__Actions to take__.
1/ From the PhD defence announcement, reproduce the passage that begins at the words "Date: 6 June" and stops after the words "image analysis procedures.".
2/ Answer these from the PhD defence announcement:
(a) On what date is the defence held?
(b) Who is the PhD candidate?
(c) What does the classical approach for studying cell biology in the brain make use of?
3/ Translate this sentence from the PhD defence announcement into French: "It is however not known how exactly this spreading process occurs or how it correlates with cellular and functional deficits to date."

Clarity in the clouded brain: shedding light on tau pathology with whole-brain microscopic imaging

Date: 6 June 2019

Venue: UAntwerp, Stadscampus, Hof Van Liere, Tassiszaal - Prinsstraat 13 - 2000 Antwerp (route: UAntwerpen, Stadscampus)

Time: 4:00 PM - 6:00 PM

PhD candidate: Jan Detrez

Principal investigator: Winnok De Vos, Jean-Pierre Timmermans

Short description: PhD defence Jan Detrez - Department of Biomedical Sciences


The neuropathology of Alzheimer’s disease is among other hallmarks characterised by stereotypical, progressive spreading pattern of tau pathology in the brain. It is however not known how exactly this spreading process occurs or how it correlates with cellular and functional deficits to date. The classical approach for studying cell biology in the brain, makes use of sectioned tissue, which leads to a significant loss of biological material and complicates downstream image analysis procedures.

__Records__.
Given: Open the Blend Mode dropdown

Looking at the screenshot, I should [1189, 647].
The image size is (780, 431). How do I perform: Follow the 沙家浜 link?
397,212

* * *

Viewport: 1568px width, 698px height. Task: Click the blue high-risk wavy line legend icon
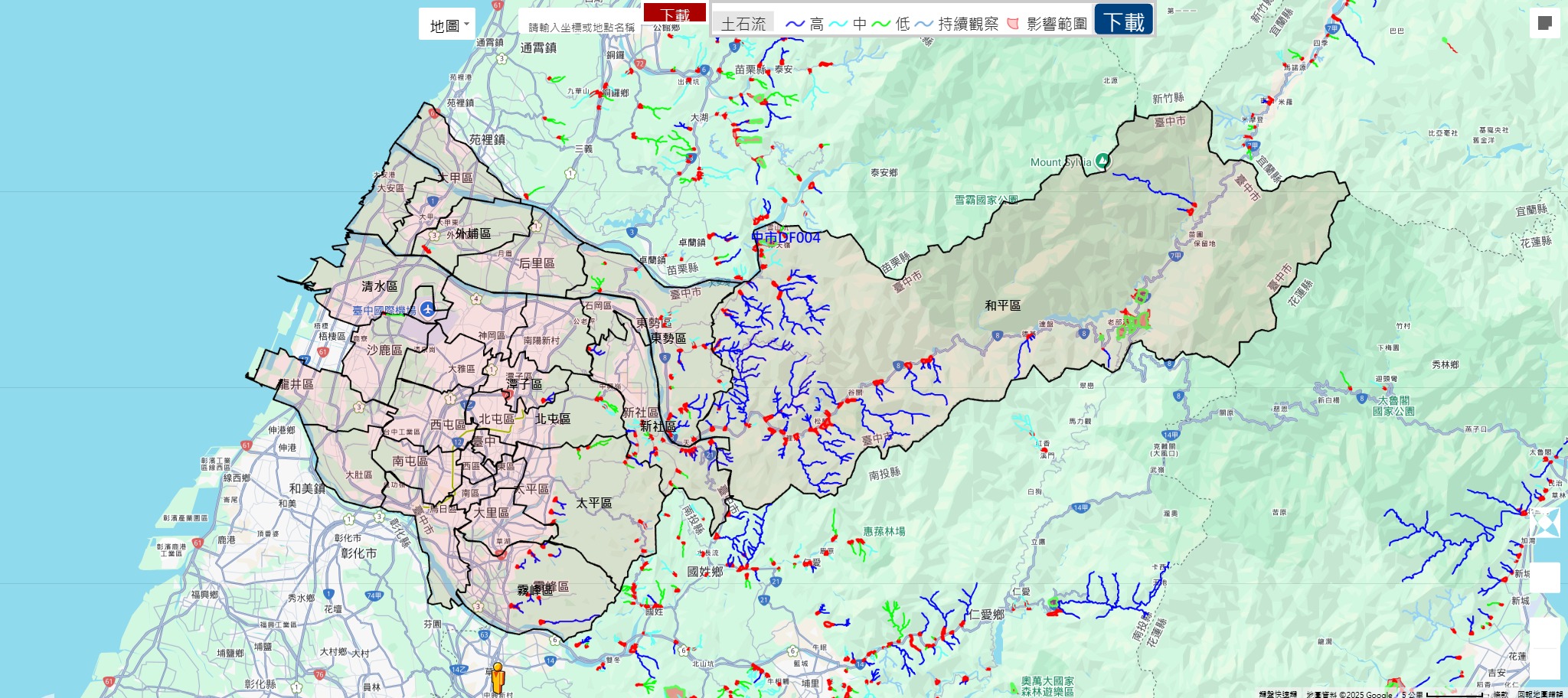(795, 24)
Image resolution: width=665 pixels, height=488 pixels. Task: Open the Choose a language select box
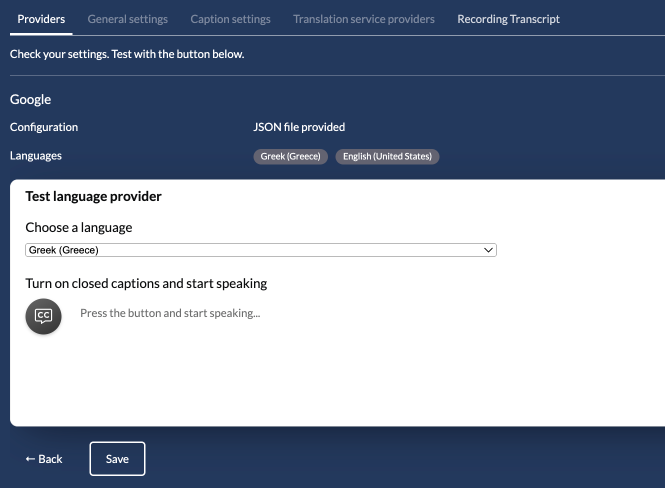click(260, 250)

__Solutions per task__.
1/
Date: 6 June 2019

Venue: UAntwerp, Stadscampus, Hof Van Liere, Tassiszaal - Prinsstraat 13 - 2000 Antwerp (route: UAntwerpen, Stadscampus)

Time: 4:00 PM - 6:00 PM

PhD candidate: Jan Detrez

Principal investigator: Winnok De Vos, Jean-Pierre Timmermans

Short description: PhD defence Jan Detrez - Department of Biomedical Sciences


The neuropathology of Alzheimer’s disease is among other hallmarks characterised by stereotypical, progressive spreading pattern of tau pathology in the brain. It is however not known how exactly this spreading process occurs or how it correlates with cellular and functional deficits to date. The classical approach for studying cell biology in the brain, makes use of sectioned tissue, which leads to a significant loss of biological material and complicates downstream image analysis procedures.

2/
(a) 6 June 2019
(b) Jan Detrez
(c) Sectioned tissue

3/ Cependant, on ne sait pas encore à ce jour comment ce processus de propagation se produit exactement ni comment il est corrélé aux déficits cellulaires et fonctionnels.